From the 1980s Scottish literature enjoyed another major revival, particularly associated with a group of Glasgow writers focused around meetings in the house of critic, poet and teacher Philip Hobsbaum (1932–2005). Also important in the movement was Peter Kravitz, editor of Polygon Books. These included Alasdair Gray (b. 1934), whose epic Lanark (1981) built on the working class novel to explore realistic and fantastic narratives. James Kelman’s (b. 1946) The Busconductor Hines (1984) and A Disaffection (1989) were among the first novels to fully utilise a working class Scots voice as the main narrator. In the 1990s major, prize winning, Scottish novels that emerged from this movement included Gray's Poor Things (1992), which investigated the capitalist and imperial origins of Scotland in an inverted version of the Frankenstein myth, Irvine Welsh's (b. 1958), Trainspotting (1993), which dealt with the drug addiction in contemporary Edinburgh, Alan Warner’s (b. 1964) Morvern Callar (1995), dealing with death and authorship and Kelman's How Late It Was, How Late (1994), a stream of consciousness novel dealing with a life of petty crime. These works were linked by a reaction to Thatcherism, that was sometimes overtly political, and explored marginal areas of experience using vivid vernacular language (including expletives and Scots dialect).
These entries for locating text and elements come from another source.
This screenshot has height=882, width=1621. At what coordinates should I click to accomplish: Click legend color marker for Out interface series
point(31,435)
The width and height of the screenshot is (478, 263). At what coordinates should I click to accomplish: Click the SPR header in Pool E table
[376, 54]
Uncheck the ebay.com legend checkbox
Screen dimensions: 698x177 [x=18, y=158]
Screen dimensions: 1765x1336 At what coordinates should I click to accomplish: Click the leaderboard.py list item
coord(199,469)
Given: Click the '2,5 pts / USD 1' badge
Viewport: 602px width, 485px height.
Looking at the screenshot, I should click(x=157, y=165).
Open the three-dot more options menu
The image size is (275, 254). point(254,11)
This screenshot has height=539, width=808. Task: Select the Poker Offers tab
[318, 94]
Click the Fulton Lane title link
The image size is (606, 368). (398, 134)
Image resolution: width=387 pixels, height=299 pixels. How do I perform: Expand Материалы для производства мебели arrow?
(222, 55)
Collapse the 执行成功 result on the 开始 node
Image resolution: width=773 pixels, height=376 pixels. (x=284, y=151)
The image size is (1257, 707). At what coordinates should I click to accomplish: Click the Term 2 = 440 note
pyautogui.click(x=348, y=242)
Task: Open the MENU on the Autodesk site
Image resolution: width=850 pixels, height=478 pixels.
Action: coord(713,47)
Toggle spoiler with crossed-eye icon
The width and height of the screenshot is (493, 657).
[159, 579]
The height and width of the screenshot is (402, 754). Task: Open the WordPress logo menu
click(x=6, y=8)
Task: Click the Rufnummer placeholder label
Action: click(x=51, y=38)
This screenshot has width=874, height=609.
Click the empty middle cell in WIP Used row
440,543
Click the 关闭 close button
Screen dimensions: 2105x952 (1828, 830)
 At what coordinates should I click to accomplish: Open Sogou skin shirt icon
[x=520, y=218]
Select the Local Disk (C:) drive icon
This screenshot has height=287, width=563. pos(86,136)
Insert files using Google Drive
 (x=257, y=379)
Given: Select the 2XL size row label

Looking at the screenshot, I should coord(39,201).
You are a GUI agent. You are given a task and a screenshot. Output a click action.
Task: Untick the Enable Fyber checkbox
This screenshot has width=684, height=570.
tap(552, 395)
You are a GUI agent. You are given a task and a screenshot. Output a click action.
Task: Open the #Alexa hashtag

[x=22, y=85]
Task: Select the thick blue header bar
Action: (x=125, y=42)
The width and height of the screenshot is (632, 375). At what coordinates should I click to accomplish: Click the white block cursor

Other notable authors to gain prominence in this period included Janice Galloway (b. 1956) with work such as The Trick is to Keep Breathing (1989) and Foreign Parts (1994); A. L. Kennedy (b. 1965) with Looking for the Possible Dance (1993) and So I Am Glad (1995); Iain Banks (1954–2013) with The Crow Road (1992) and Complicity (1993); Candia McWilliam (b, 1955) with Debatable land (1994); Frank Kuppner (b. 1951) with Something Very Like Murder (1994); and Andrew O'Hagan (b. 1968) with Our Fathers (1999). In genre fiction Iain Banks, writing as Iain M. Banks, produced ground-breaking science fiction. Scottish crime fiction, known as Tartan Noir, has been a major area of growth with the success of novelists including Frederic Lindsay (1933–2013), Quintin Jardine (b. 1945), Val McDermid (b. 1955), Denise Mina (b. 1966), Christopher Brookmyre (b. 1968), and particularly the success of Edinburgh's Ian Rankin (b. 1960) and his Inspector Rebus novels.